1. Limit of 50 custom objects and 5 custom tabs. The ISV can create up to 5 tabs of their own, but no more. This means that the user can't get extra functionality that needs another tab. For example, there is an expense tracker available in the AppExchange, but since it needs another tab and most ISVs use all 5 tabs, the user can't install it.

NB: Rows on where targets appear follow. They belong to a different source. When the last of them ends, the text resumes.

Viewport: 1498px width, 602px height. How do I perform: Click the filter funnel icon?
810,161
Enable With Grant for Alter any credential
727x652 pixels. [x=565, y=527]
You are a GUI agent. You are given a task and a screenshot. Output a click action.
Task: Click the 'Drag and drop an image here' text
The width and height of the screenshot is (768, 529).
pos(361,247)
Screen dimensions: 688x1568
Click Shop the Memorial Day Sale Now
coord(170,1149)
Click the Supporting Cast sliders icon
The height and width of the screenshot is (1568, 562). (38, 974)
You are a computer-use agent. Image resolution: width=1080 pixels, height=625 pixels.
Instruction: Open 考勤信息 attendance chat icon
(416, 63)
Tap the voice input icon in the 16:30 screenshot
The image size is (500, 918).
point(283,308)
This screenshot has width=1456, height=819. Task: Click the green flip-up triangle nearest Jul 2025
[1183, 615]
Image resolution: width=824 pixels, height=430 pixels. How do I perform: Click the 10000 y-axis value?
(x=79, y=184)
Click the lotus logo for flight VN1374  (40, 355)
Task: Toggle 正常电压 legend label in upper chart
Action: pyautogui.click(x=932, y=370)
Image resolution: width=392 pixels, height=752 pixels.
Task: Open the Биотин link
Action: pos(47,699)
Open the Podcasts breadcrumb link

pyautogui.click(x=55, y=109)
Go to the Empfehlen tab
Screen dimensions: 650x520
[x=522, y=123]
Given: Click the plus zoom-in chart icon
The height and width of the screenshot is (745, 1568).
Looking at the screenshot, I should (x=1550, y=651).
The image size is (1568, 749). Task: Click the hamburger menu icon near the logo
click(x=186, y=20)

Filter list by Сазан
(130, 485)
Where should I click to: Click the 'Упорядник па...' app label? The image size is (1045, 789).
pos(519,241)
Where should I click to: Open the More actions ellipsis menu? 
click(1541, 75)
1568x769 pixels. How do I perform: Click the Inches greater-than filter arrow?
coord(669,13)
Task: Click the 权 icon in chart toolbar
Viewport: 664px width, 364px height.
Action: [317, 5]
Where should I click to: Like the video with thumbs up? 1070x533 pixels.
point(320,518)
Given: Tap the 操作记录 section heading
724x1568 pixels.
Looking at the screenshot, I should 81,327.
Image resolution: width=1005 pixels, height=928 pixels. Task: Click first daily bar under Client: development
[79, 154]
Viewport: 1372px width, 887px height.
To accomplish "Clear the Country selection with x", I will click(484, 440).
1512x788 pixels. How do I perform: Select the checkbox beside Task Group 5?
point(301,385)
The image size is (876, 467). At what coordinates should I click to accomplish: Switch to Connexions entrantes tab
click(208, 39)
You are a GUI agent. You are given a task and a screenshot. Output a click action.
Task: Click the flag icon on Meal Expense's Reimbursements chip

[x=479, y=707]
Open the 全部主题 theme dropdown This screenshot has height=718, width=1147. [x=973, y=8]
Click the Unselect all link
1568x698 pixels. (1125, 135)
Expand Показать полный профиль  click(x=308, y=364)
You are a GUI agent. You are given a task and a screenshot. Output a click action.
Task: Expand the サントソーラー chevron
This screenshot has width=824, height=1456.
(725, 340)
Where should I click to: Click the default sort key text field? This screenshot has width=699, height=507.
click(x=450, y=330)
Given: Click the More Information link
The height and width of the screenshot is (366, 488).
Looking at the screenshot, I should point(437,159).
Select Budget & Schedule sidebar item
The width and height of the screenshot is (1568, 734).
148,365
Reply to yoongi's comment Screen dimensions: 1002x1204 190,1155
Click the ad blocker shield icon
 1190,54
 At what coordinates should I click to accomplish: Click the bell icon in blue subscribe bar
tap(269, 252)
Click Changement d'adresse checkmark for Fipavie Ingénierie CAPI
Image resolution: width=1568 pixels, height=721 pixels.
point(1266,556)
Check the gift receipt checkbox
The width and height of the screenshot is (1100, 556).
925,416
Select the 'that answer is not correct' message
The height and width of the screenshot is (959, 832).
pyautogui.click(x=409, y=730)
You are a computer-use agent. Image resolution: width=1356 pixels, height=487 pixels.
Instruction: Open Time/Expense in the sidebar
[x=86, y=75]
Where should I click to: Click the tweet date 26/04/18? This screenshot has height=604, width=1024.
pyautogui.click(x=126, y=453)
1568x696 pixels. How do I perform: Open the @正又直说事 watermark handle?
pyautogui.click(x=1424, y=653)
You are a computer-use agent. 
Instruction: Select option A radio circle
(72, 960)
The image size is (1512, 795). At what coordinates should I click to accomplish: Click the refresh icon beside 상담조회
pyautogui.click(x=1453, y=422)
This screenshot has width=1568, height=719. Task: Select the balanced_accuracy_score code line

Limit of 5 tabs will drive user to SFdC CRM product. Long term this will mean a whole new market for SFdC, not for the vendors. Buyer may start with OEM product, but won't stay on it a long time because of tab limit. "Oh, I guess, I'll just buy Professional edition and pick up the ISV's(e.g., Remend) app in AppExchange." My understanding is that the ISV has greater revenue from the OEM product than the AppExchange addon.

2. Integration

Some of the pre-built connectors built to link SFdC to other applications (ERP etc) may not work with the OEM platform products. Missing hooks into some objects (contact, deal). Object is a record type

  • e.g., Any connector referring to the Opportunities tab will run into problems as this tab doesn't exist on the OEM platform product
3. If a vendor writes a "Native App," one built using the Salesforce.com web builder and hosted by SFdC, there is currently no way of hiding the code. My understanding is that if an ISV wants to protect their code, they are are told they should develop a Client or Hybrid App (which store the app logic on the ISVs servers).

4. ISV selling app thru AppExchange has to handle billing on its own. For example, the link from AppExchange goes back to the ISV website for billing, authentication etc. AppStore is likely the way they are going to introduce billing into AppExchange.